«Быть может за хребтом Кавказа» (Эйдельман) - страница 207

«Любовь, — позже запишет Герцен, — много догадливее, чем ненависть», и Пушкин «юной Москве» все-таки тем важнее, интереснее, что постоянно ищет выход (хотя, по их твердому убеждению, не всегда ищет там, где надо).

Огарев же, восхищаясь стихами Лермонтова («И скучно, и грустно»), все же замечает: «Впрочем, это не совсем мой взгляд на жизнь. Мой взгляд глубоко грустен, но не так отчаянно сух».

«Сух» — т. е. безнадежен, бесплоден…

Сам Огарев не успел познакомиться с Лермонтовым. Зато друг-единомышленник Сатин в юности с Лермонтовым учился, в 1837-м успел повстречаться с великим поэтом на Кавказе и сохранил впечатления, очень похожие на те не слишком лестные характеристики, что оставили декабристы Лорер, Назимов…

Когда Белинский (в 1837-м тоже побывавший на Кавказе) положительно говорил о Вольтере в присутствии Лермонтова и Сатина, естественно надеясь на сочувствие двух сосланных молодых людей, то в ответ услышал от Лермонтова: «Да я вот что скажу вам о вашем Вольтере: если бы он явился теперь к нам в Чембар, то его ни в одном порядочном доме не взяли бы в гувернеры».

Сатин рассказывает, что Белинский, «едва кивнув головой, вышел из комнаты» и после просил Сатина не приглашать к себе «таких пошляков»; Лермонтов же хохотал и называл Белинского «недоучившимся фанфароном».

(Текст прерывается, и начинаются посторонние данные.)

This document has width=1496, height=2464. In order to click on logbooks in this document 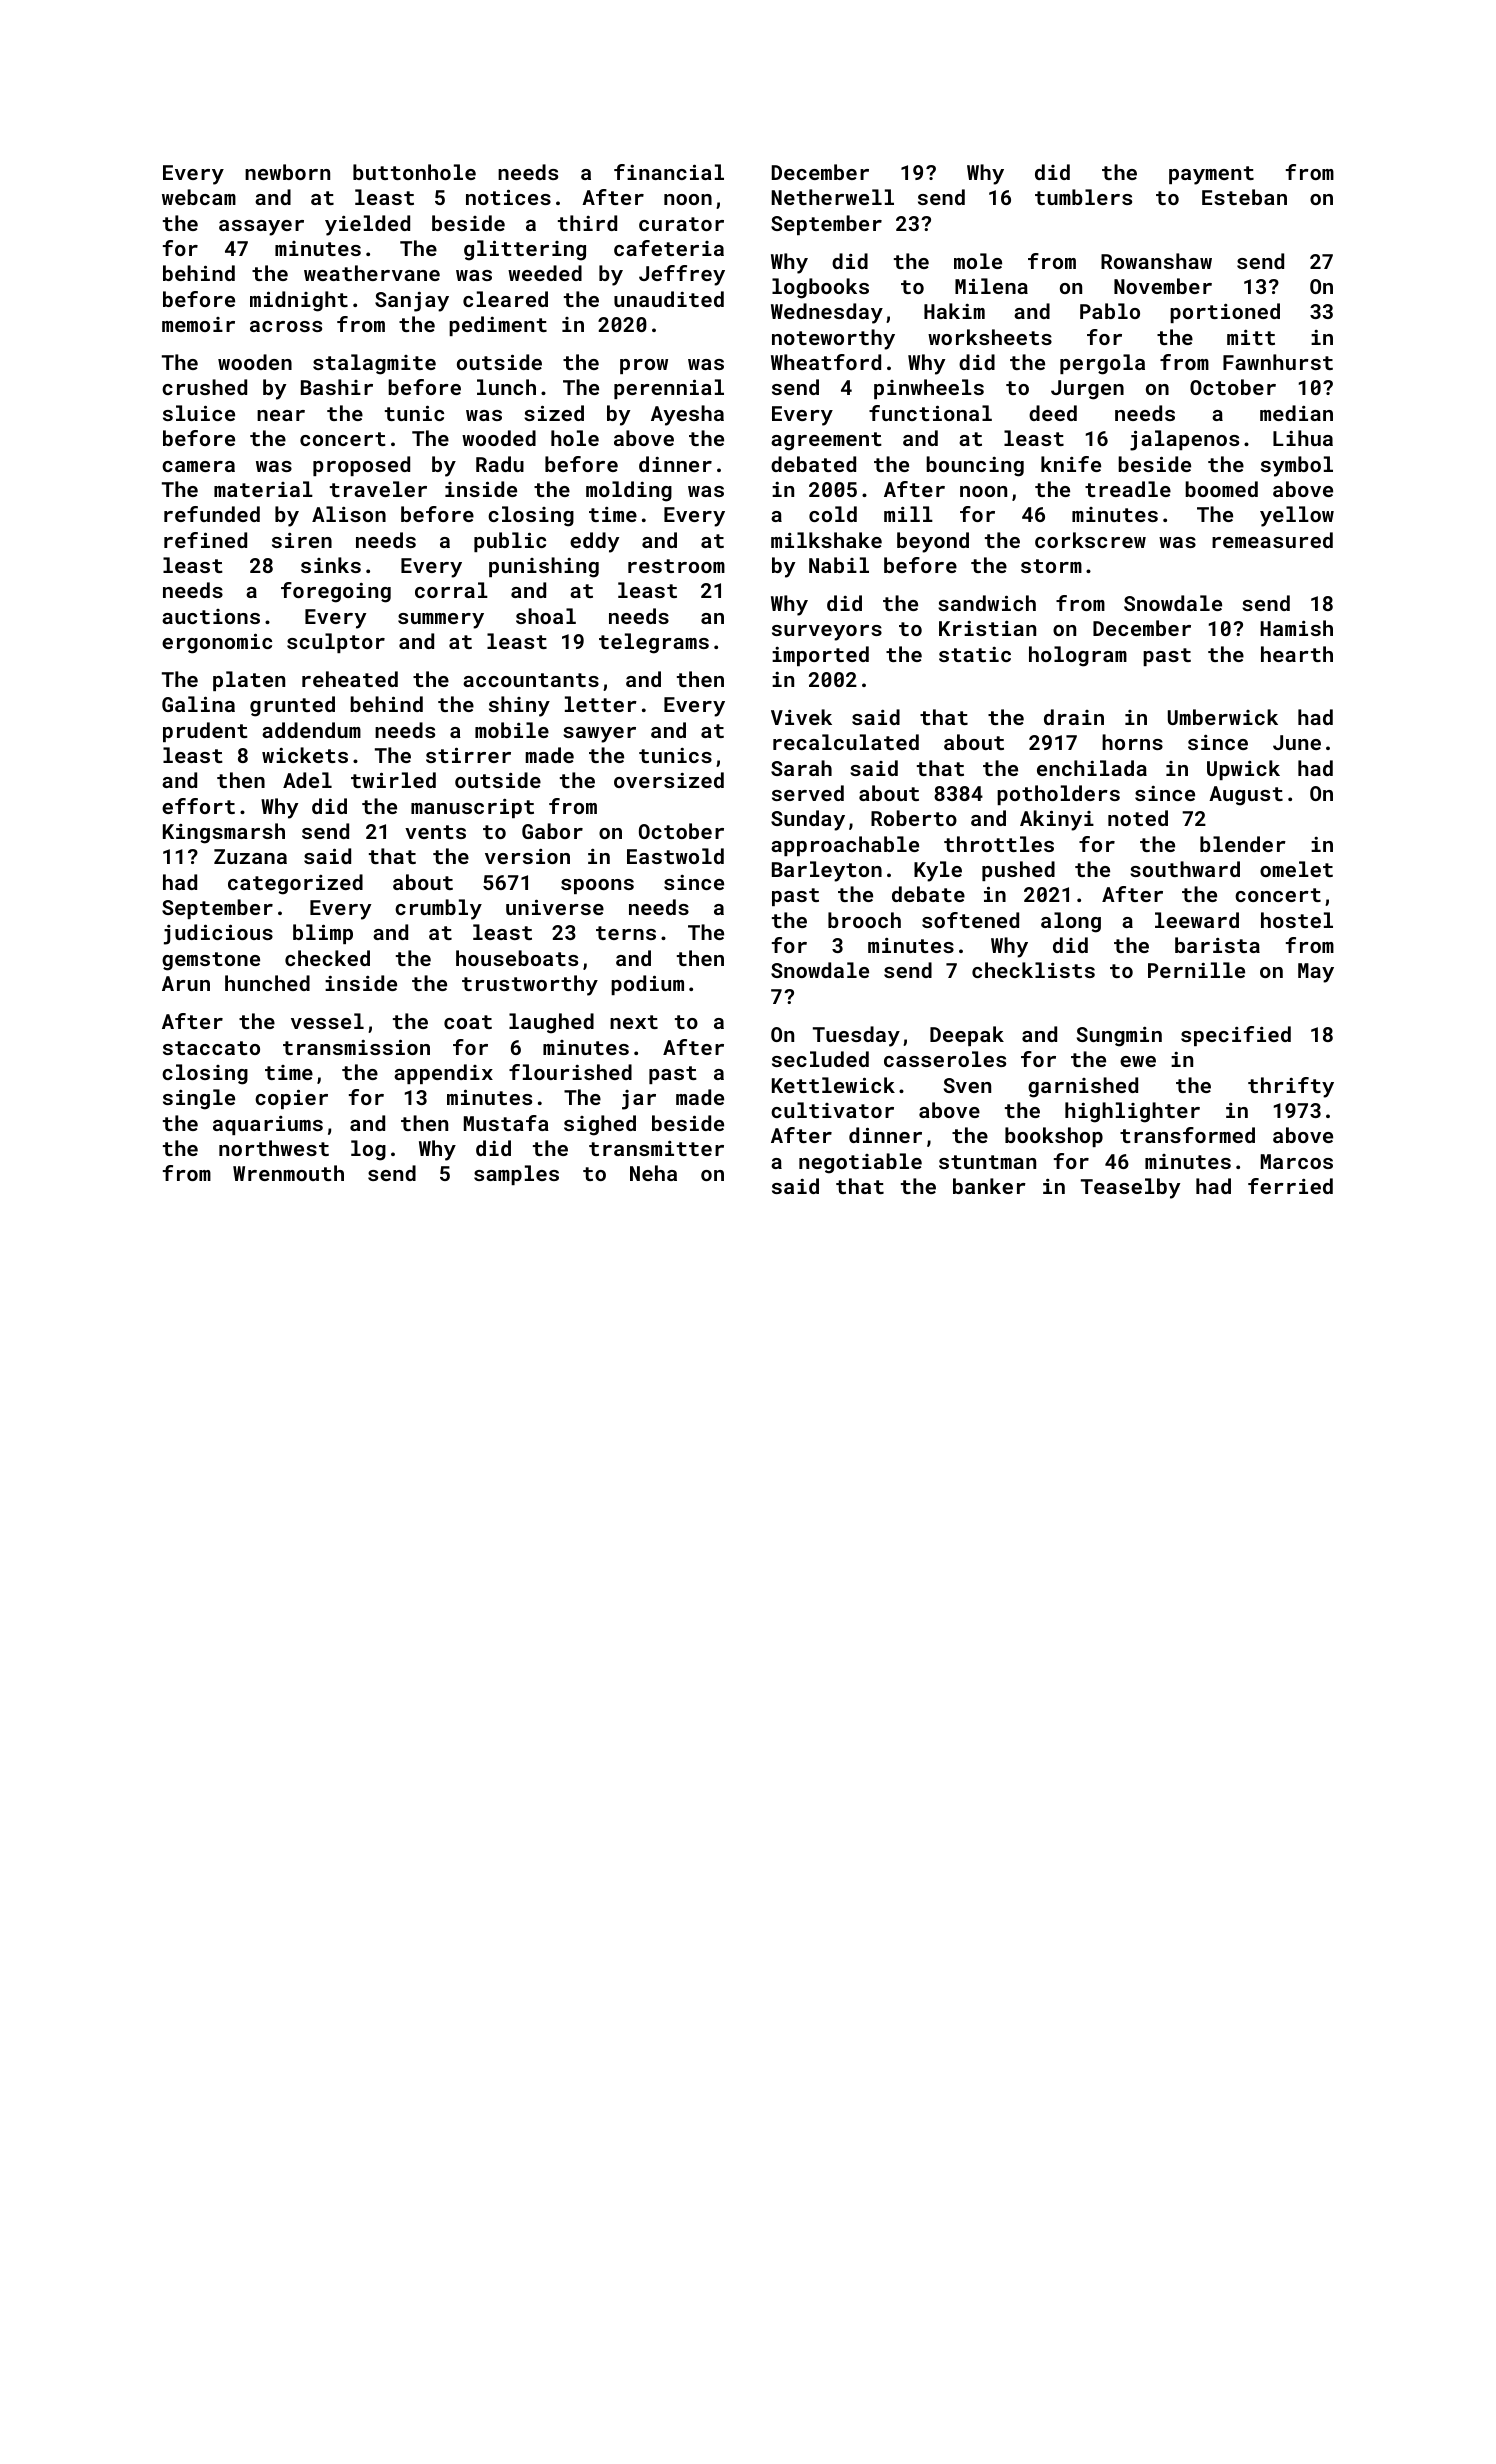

Только три года спустя, во время встречи на гауптвахте, Лермонтов и Белинский, как уже говорилось, нашли общий язык, но разница психологии, характеров преодолевалась с огромным трудом. Сатин неодобрительно замечал, что Лермонтов вместо серьезных разговоров «сыпал разными шутками» (в рукописи было: «сыпал своими глупыми шутками», ср. [Сатин, с. 240] и [ЛБ, ф. 69. XI. 27].

Итак, Лермонтов для круга Огарева, Сатина, Белинского — характер как будто достаточно возвышенный, восторженный; не ищет выхода.

Выход же должен быть!

Разумеется, Лермонтов эту мысль, столь же важную, сколь простую, знал, отлично чувствовал — иначе не умилился бы душою о Саше Одоевском.

Но прежде чем явилось на свет лермонтовское «Памяти Одоевского», Огарев успел расспросить самого декабриста, которому в ту пору оставалось 10–11 месяцев жизни.

Вера Одоевского была не простой, не официальной. В одном разговоре он оспаривал значение и пользу монахов за их «недобродетельность», очевидно, предпочитая внешнему ритуалу внутренний смысл…

Какие разные пути «одоевского гипноза»!

Но самое примечательное не в том, что в объятия мученика-христианина Одоевского бросается религиозно-экзальтированный юноша Огарев: интересно, чтó за человек много лет спустя с чувством вспоминает старинную встречу?